Expeditie in de Atlantische Oceaan: zoektocht naar 200.000 vaten kernafval begonnen!
Europese onderzoekers gaan in 2025 op zoek naar 200.000 begraven kernafvalvaten in de noordoostelijke Atlantische Oceaan en naar hun impact op het ecosysteem.

Expeditie in de Atlantische Oceaan: zoektocht naar 200.000 vaten kernafval begonnen!
De zoektocht naar radioactief afval in het noordoostelijke deel van de Atlantische Oceaan is begonnen, wat niet alleen wetenschappelijke vragen oproept, maar ook angst over de langetermijngevolgen van deze decennialange milieuvervuiling. Tussen de jaren vijftig en tachtig dumpten verschillende landen meer dan 200.000 vaten kernafval in de enorme diepten van de Atlantische Oceaan. Dit zijn enkele van de beangstigende feiten die aan het licht komen als onderdeel van het nieuwe NODSSUM-project.

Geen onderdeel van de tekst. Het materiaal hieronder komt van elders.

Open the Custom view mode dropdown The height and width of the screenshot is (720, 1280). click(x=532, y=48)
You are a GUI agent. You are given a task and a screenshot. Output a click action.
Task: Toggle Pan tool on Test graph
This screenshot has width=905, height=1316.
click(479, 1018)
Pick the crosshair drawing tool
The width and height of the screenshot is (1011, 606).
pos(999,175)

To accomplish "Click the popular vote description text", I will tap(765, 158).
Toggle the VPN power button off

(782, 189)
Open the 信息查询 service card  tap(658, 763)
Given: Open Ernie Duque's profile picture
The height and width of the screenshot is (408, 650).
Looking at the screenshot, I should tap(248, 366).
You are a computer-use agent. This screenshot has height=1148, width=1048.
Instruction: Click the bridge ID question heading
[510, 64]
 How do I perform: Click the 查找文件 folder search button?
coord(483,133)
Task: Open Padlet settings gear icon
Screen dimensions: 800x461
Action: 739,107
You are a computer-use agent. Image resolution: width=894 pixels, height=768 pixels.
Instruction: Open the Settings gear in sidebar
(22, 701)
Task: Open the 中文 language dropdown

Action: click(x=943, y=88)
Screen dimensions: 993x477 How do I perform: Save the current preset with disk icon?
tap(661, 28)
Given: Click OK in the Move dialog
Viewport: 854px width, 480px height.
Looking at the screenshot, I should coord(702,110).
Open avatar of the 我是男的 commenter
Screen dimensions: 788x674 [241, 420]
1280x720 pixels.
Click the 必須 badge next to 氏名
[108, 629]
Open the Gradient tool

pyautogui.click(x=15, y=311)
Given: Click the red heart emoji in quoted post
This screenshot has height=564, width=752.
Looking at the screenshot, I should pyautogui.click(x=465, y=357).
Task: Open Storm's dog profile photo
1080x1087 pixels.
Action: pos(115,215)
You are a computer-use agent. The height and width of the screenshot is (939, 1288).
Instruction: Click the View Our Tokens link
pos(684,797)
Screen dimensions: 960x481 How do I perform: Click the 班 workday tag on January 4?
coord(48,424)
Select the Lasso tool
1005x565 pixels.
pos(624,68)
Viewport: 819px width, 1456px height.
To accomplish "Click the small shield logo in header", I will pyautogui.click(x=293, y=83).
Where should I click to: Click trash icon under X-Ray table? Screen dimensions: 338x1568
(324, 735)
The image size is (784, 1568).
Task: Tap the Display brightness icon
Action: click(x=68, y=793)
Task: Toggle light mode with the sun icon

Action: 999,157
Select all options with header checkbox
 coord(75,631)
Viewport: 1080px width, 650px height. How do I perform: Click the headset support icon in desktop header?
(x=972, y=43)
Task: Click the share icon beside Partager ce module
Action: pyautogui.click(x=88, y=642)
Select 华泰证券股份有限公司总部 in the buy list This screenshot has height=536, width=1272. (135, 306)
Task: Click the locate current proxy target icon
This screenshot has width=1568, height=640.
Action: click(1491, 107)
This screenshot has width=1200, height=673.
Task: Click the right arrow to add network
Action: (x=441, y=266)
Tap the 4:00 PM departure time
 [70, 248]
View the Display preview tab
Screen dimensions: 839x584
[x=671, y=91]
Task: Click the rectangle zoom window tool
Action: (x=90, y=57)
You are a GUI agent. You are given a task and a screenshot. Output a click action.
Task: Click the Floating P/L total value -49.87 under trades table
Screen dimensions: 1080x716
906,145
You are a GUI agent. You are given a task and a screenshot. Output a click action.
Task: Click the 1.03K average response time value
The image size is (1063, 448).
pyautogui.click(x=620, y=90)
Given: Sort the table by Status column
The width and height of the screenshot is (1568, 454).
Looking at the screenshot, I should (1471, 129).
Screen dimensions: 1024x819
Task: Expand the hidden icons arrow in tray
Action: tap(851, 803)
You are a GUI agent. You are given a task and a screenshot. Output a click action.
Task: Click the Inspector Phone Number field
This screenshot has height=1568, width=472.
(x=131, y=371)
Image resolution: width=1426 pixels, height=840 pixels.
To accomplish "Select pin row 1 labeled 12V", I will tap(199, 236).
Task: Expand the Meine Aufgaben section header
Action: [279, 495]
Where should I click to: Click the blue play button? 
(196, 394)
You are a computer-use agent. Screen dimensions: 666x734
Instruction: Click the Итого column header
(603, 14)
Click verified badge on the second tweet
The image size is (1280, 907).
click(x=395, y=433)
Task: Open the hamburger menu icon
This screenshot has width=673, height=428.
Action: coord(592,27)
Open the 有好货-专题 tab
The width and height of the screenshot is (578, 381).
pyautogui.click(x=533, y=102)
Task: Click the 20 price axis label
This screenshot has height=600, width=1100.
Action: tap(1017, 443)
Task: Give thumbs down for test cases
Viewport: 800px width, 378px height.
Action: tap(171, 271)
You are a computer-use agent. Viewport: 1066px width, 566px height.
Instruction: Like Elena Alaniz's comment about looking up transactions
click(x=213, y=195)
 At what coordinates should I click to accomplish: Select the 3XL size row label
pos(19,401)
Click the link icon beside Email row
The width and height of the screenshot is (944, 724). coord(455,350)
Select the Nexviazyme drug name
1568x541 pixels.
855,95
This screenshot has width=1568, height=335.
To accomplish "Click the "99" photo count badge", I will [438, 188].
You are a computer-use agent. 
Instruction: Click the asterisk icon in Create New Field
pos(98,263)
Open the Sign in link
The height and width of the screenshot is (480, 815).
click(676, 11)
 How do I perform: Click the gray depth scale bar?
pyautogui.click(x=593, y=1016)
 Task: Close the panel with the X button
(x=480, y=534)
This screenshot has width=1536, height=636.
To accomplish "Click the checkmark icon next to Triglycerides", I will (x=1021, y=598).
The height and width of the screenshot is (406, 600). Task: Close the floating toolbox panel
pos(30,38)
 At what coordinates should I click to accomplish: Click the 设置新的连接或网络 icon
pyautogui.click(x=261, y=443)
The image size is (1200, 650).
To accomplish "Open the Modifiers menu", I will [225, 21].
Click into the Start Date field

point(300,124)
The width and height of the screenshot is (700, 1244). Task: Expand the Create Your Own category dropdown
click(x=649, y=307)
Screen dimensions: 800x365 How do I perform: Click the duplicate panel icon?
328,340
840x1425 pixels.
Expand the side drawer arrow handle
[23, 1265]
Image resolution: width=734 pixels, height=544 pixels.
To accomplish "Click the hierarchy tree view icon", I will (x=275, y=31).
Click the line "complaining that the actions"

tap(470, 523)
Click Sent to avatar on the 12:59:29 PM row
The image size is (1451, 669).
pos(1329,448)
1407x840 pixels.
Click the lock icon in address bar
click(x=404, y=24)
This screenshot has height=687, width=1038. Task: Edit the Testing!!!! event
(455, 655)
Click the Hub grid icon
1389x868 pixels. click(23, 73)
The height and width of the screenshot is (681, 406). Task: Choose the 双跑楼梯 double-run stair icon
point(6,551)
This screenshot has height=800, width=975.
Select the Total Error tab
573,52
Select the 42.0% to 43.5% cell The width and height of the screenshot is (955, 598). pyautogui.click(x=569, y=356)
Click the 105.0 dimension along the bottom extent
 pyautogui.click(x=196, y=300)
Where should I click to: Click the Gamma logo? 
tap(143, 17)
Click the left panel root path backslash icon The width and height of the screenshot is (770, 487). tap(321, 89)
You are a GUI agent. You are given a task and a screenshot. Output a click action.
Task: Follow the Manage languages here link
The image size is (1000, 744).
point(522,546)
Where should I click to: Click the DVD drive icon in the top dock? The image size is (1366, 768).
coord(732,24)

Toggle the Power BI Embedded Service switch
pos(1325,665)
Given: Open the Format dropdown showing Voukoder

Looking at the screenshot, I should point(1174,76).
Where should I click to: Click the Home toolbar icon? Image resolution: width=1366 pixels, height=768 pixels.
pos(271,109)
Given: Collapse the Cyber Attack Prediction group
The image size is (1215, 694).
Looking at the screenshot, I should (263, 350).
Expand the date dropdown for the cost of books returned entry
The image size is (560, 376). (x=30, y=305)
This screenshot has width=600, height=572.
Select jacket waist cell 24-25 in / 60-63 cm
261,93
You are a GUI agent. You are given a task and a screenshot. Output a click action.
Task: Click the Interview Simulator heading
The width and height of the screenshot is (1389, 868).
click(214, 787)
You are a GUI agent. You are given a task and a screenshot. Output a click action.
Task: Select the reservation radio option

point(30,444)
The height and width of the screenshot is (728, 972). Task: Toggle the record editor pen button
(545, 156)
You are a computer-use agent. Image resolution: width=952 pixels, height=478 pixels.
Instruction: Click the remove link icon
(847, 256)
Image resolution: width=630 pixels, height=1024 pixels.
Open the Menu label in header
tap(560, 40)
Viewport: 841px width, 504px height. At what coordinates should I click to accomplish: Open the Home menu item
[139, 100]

De expeditie, gericht op een gebied ruim 1.000 kilometer ten westen van La Rochelle, heeft tot doel de belangrijkste vatenstortzone in kaart te brengen en het gedrag van radionucliden in de diepe oceaan te bestuderen. Projectleider Patrick Chardon schat dat het meeste afval na ongeveer 300 tot 400 jaar zijn radioactiviteit verliest. Slechts ongeveer twee procent van het afval zou langer kunnen uitstralen, hoewel de vaten niet zijn ontworpen om de gevaarlijke straling op lange termijn tegen te houden. Het gemene eraan? De gevolgen van de opslag van kernafval zijn grotendeels onbekend en er is weinig onderzoek gedaan naar het ecosysteem in de regio ster gemeld.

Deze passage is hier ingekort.